Yang jelas, dia tidak bisa.

Apa dia lanjutkan saja skripsinya? Tidak bisa. Dia tidak bisa dan tidak mau.

Ditariknya selimut untuk dia peluk—ya, udara memang gerah sekali, jadi Baekhyun tidak minat membungkus tubuhnya saat tidur.

Sambil sesekali menggerutu, Baekhyun memaksa dirinya memejamkan mata.

.

oOo

.

Esok paginya, Baekhyun benar tidak menemukan Chanyeol di unitnya. Dia semakin tidak bisa menghentikan dirinya untuk berspekulasi. Itu baru mereda saat lagi-lagi, Baekhyun bertemu mata dengan Chanyeol yang rupanya sudah kembali saat ia mengecek ke dalam unit pria itu selepas pulang dari kafe.

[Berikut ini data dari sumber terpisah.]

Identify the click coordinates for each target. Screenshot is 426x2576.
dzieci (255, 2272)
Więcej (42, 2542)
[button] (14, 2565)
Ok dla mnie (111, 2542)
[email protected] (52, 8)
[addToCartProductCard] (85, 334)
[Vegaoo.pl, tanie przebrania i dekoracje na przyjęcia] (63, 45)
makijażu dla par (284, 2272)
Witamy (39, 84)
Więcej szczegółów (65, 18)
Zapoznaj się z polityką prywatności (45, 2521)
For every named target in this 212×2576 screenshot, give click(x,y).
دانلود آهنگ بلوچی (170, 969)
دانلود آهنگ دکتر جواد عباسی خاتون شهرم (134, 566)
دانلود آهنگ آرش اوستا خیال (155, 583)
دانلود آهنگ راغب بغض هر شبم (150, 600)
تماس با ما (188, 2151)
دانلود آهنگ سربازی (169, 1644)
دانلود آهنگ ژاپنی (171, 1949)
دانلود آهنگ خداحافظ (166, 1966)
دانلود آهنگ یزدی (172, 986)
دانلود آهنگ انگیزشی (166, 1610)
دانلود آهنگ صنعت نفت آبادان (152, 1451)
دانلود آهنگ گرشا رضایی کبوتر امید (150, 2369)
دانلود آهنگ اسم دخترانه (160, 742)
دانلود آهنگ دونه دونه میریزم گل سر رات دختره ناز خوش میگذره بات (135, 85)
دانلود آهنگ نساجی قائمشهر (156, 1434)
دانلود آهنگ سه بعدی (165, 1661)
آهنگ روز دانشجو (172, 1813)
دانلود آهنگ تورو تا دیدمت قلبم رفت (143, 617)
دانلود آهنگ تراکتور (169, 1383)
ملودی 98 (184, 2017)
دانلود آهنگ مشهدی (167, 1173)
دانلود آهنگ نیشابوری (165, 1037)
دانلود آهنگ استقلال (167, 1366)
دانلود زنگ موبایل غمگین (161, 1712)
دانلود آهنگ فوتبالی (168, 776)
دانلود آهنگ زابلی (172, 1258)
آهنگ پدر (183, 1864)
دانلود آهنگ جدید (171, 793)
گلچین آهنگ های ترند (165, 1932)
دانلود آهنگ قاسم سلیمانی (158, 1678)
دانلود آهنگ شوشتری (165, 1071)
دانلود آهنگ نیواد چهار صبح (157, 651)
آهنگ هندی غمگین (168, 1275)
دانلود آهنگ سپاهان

"Baekhyun." Chanyeol menyapa. Senyumnya tampak tidak seperti biasanya. Karena itu, Baekhyun tidak sempat terkejut dan teralih pada fakta bahwa pria itu jelas-jelas kelelahan. Wajahnya pucat seperti orang sakit.

"Kau sudah pulang—HEY!" Baekhyun melesat cepat melihat Chanyeol oleng di atas kakinya. Dia menahan lengan pria itu.

"Oh, astaga."

"Kau sakit," tembak Baekhyun langsung. Lewat memegang lengannya saja, Baekhyun sudah bisa merasakan suhu tubuh Chanyeol lebih hangat suhu tubuhnya.

"Tidak apa-apa. Terima kasih." Chanyeol kemudian berusaha berdiri di atas kakinya sendiri. Kepalanya memang sudah terasa berat sejak pagi. Tetapi, dia berusaha tidak mengacuhkannya. Dia kembali berbenah. Memakai jaketnya.

Melihat itu, Baekhyun bisa menangkap kalau Chanyeol hendak pergi lagi.

"Aku harus pergi. Kau sudah makan malam?" Pertanyaan Chanyeol menginterupsi pikiran Baekhyun.

"Kau mau pergi lagi?" Baekhyun mengerutkan dahi. Mengabaikan pertanyaan Chanyeol. Bukannya dia mau ikut campur, tapi Chanyeol sudah kelihatan seperti zombi. Wajahnya pucat. Setiap langkahnya membuat siapa pun yang melihat akan mengira pria itu bisa limbung lalu tumbang kapan saja. "Kau sendiri bagaimana? Sudah makan?" tanyanya, sedikit menuntut. Pria ini pikir dirinya keren dengan memaksakan diri pergi entah ke mana terus-terusan bahkan saat sakit?

"Aku akan makan nanti," katanya. "Kau mau membuat sesuatu malam ini? Kurasa masih ada beberapa bahan di kulkas." Chanyeol beranjak, hendak mengecek lemari pendingin itu.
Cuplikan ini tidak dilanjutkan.